Vector: ‘zandvliegjes’ (kleine muggen).
Mogelijke transmissieroutes: beet v/e besmette zandvlieg, bloedtransfusie, orgaantransplantatie (tentamenvraag).
Parasiet:
- Intracellulaire parasiet
- Fagocytose door immuuncellen –> parasiet overleeft in imuuncellen –> parasiet voorkomt fusie fagosoom met lysosoom
3 klinische vormen:
- Cutane leishmanianis: ~kratervormige ulcus met opstaande rand; geen afwijkend bloedbeeld; naast huidlaesies geen andere symptomen!
- Mucocutane ‘’
- Viscerale ‘’: koorts, anemie, vergrote lever en milt; hoogste mortaliteit
Directe vs. indirecte ontwikkelingscyclus (HC.4 week 1)
- Directe: parasiet heeft 1 gastheer (bijv. spoelwormen)
- Indirecte: parasiet heeft 2 of meer gastheren (bijv. Leishmania)

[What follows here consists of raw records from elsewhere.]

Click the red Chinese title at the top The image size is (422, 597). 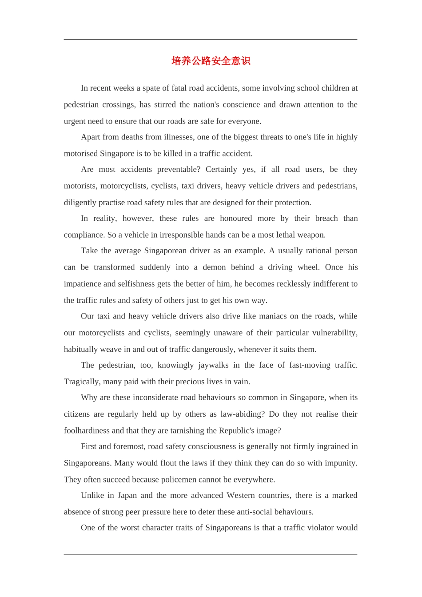tap(211, 61)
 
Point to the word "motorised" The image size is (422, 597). tap(80, 153)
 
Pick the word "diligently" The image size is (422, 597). tap(80, 202)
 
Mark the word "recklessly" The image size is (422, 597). tap(290, 283)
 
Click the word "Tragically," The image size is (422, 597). tap(83, 381)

Definities parasitologie deel 1:
Symbiose (commensalisme, parasitisme, mutualisme), parasieten, vector, directe en indirecte ontwikkelingscyclus, definitieve gastheer, tussengastheer, gastheerspecificiteit
(HC.4 week 1)
- Symbiose: het in associatie met elkaar leven van organismen van verschillende soorten
–> Commensalisme: commensaal heeft voordeel, gastheer geen voor- of nadeel
–> Parasitisme: leven ten koste van de gastheer
–> Mutualisme: samenleven tot wederzijds voordeel - Parasieten: eukaryote organismen die leven ten koste van hun gastheer (niet zijnde schimmels)
- Vector: altijd een e-vertebraat (ongewerveld dier), verantwoordelijk voor overdracht van de parasiet
- Directe ontwikkelingscyclus: parasiet heeft 1 gastheer (bijv. spoelwormen)
- Indirecte ontwikkelingscyclus: parasiet heeft 2 of meer gastheren (bijv. Leishmania)
- Definitieve gastheer: gastheer die de volwassen parasiet herbergt en waarin de geslachtelijke vermenigvuldiging plaatsvindt
- Tussengastheer: gastheer waar de asexuele of vegetatieve vermeerdering plaatsvindt
- Gastheerspecificiteit: door een (soms vergaande) specialisatie ontstane gebondenheid van de parasiet aan een bepaalde gastheer
2 soorten die viscerale leishmania kunnen veroorzaken (HC.4 week 1)
L. donovani en L. infantum/chagasi.
Verschil: bij L. donovani vormen mensen reservoir, bij L. infantum dieren.
L. infantum/chagasi: ziekte van honden, sporadisch bij mensen (dus zoönose); opportunistische infectie; viscerale én cutane presentatie.
Post Kala azar Dermal Leishmaniasis (PKDL) (HC.4 week 1)
‘Recidief’ na behandeling viscerale leishmaniasis. Reactie in de huid, geen viscerale infectie meer.